Now this is where things get contentious...
When Thompson sought to uncover what matters most and least to fast-food customers overall by analyzing score variance on a given attribute, he found that two attributes mattered most:
Customer service and food quality.
“Among all the factors predicting a positive or negative score across all fast-food brands, customer service is far and away the most important...”
This as a mind-blowing irony.
The single greatest attribute influencing millions of fast-food chain experiences and reviews across the country is customer service.
Yet QSR is the most notorious culprit of employee exploitation, treating their most important customer-facing assets so fucking poorly.
QSR is not just mildly underinvesting in one of their most valuable brand attributes, but they’re actively abusing them.
This is corporate self-sabotage.
The Bureau of Labor Statistics estimates that the average hourly rate of a fast-food worker in 2023 was <$15, totaling an average salary of $14,328. Meanwhile, with 69% of workers under the age of 25, child labor violations in the fast-food industry have more than tripled in the past decade. Conditions and prospects are so grim across the industry that only 54% of QSR employees reached 90 days of work retention before quitting.
The kicker is that the brilliant minds at corporate are not only overlooking this, but rather see these employees as the threat. The solution? Self-service kiosk screens. The current strategy is: rather than have mistreated customer-facing representatives, just don’t have any at all. (The highest form of human disrespect.)
According to Thompson’s findings, this strategy could have more dire repercussions than any organization may realize.

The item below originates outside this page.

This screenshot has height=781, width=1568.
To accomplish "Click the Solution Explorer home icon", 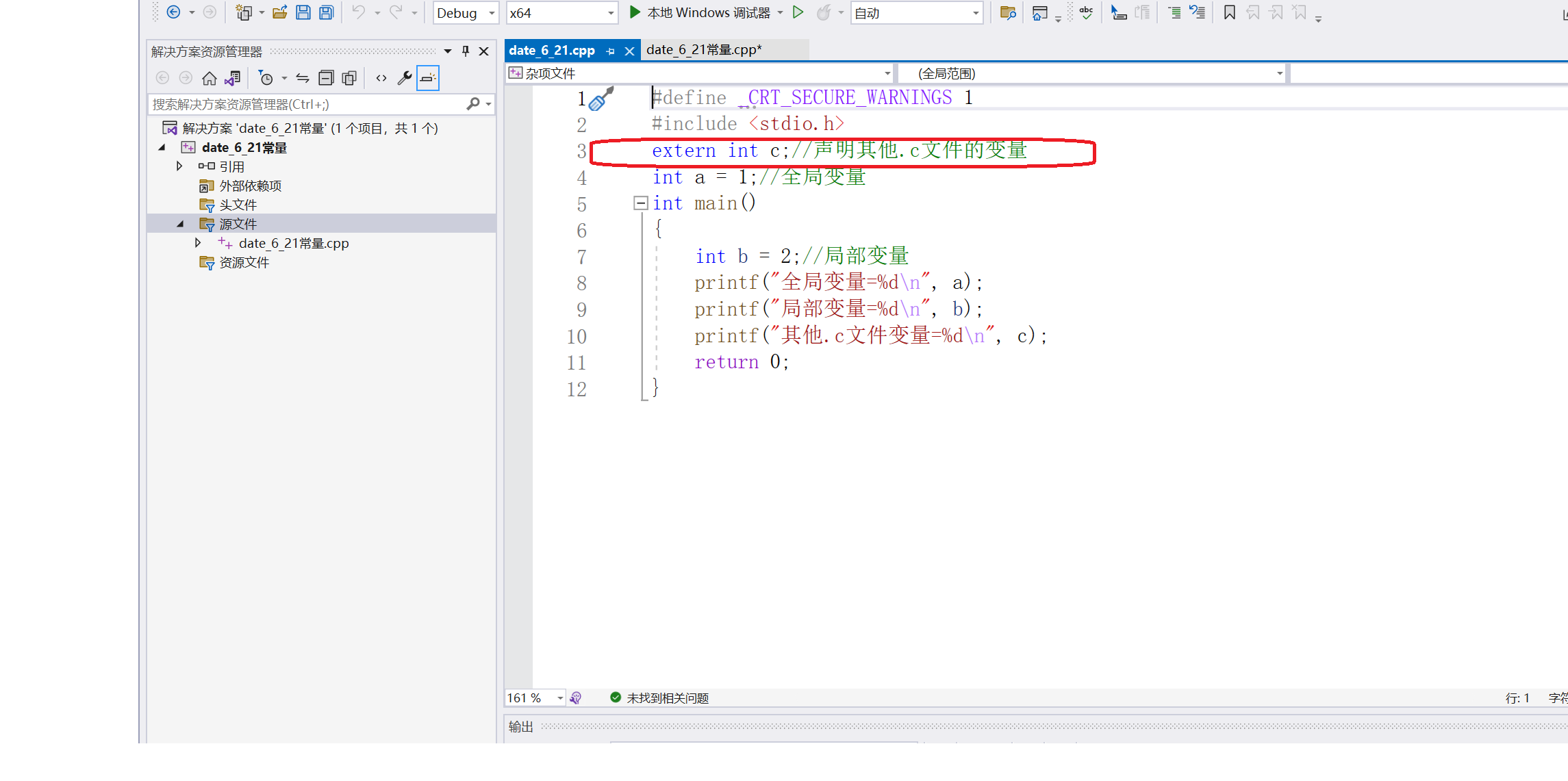I will [x=210, y=79].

While self-service kiosks were once touted to increase upsells (without the shame of super-sizing an order in front of an employee), a recent study from Temple University found that when lines form behind customers using those kiosks, they experience more stress and actually purchase less food. Further, customers using kiosks can often take longer to order as they navigate cumbersome screens. They also frequently break down on users or aren’t even synced up with available products. This creates pain for consumers and the remaining employees. Efforts to replace humans also create net-new PR crises as they’ve done for Dunkin’.
Looking beyond QSR, as for retail chains, self-checkout is also backfiring with decreased perceived loyalty (no cashier face time) and increased merchandise losses (customer scanning errors and shoplifting).
To make the point crystal clear, let’s recap what’s happening:
According to millions of QSR reviews across the nation, customer service is a more important attribute than food quality itself when dictating an experience, and one of the biggest priorities for the industry is eliminating that asset.
So in our reality where service and food quality are so critical in informing a purchase experience, do collabs with celebs or IP cross-over marketing matter as much as we think (or hope)?
Unfortunately, we will never know.
We’ll never know because it’s a question that will never be attempted to be answered.
There is no incentive to uncover this truth, because what if we learned such millions are worthless?
We should know. But...
We don’t want to know.
Studying the ineffectiveness of something is too great a risk for job security, industry stability and the maintenance of self-worth. Why in the world would anyone want to support why their work isn’t as important as they think?
This begs a few more question:
What questions are you currently incentivized to overlook?
What alternative truths are too painful to exist or admit so no one bothers questioning the status quo?
And are we doing “cool,” “hot,” “innovative” work because it’s actually good for business, or because we selfishly just want to?
Maybe such “culturally-relevant” marketing work makes the over-processed workplace just appetizing enough to stick around... not because it’s making anyones’ life any better, purchase any easier or retail experience any more enjoyable.
These are all still on the menu. You just have to pick them.